>>>>>

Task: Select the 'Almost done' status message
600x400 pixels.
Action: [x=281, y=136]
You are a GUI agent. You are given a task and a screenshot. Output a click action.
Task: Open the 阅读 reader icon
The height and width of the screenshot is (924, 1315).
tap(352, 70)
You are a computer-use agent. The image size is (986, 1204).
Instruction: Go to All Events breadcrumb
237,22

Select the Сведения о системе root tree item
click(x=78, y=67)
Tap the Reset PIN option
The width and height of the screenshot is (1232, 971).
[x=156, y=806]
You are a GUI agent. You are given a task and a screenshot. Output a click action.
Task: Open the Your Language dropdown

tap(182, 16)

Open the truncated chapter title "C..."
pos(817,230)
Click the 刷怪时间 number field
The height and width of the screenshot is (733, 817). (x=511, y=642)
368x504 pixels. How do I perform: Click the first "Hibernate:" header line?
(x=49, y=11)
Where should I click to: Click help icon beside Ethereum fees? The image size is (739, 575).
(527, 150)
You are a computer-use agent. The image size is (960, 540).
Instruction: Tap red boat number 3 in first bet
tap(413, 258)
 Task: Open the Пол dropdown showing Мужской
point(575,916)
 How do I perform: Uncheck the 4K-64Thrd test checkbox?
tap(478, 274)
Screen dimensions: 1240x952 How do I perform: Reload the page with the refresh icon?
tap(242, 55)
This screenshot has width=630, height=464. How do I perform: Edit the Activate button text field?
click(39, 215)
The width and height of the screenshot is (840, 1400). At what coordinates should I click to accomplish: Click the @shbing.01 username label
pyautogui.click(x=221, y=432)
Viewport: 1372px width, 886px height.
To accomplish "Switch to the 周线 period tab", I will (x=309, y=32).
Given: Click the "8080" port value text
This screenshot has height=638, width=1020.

<<<<<

▸ What the task requires:
Reproduce the data verbatim, from the line containing "Tap the Reset PIN option" through the line containing "click(39, 215)", inclusive.

▸ Result of the exercise:
Tap the Reset PIN option
The width and height of the screenshot is (1232, 971).
[x=156, y=806]
You are a GUI agent. You are given a task and a screenshot. Output a click action.
Task: Open the Your Language dropdown

tap(182, 16)

Open the truncated chapter title "C..."
pos(817,230)
Click the 刷怪时间 number field
The height and width of the screenshot is (733, 817). (x=511, y=642)
368x504 pixels. How do I perform: Click the first "Hibernate:" header line?
(x=49, y=11)
Where should I click to: Click help icon beside Ethereum fees? The image size is (739, 575).
(527, 150)
You are a computer-use agent. The image size is (960, 540).
Instruction: Tap red boat number 3 in first bet
tap(413, 258)
 Task: Open the Пол dropdown showing Мужской
point(575,916)
 How do I perform: Uncheck the 4K-64Thrd test checkbox?
tap(478, 274)
Screen dimensions: 1240x952 How do I perform: Reload the page with the refresh icon?
tap(242, 55)
This screenshot has width=630, height=464. How do I perform: Edit the Activate button text field?
click(39, 215)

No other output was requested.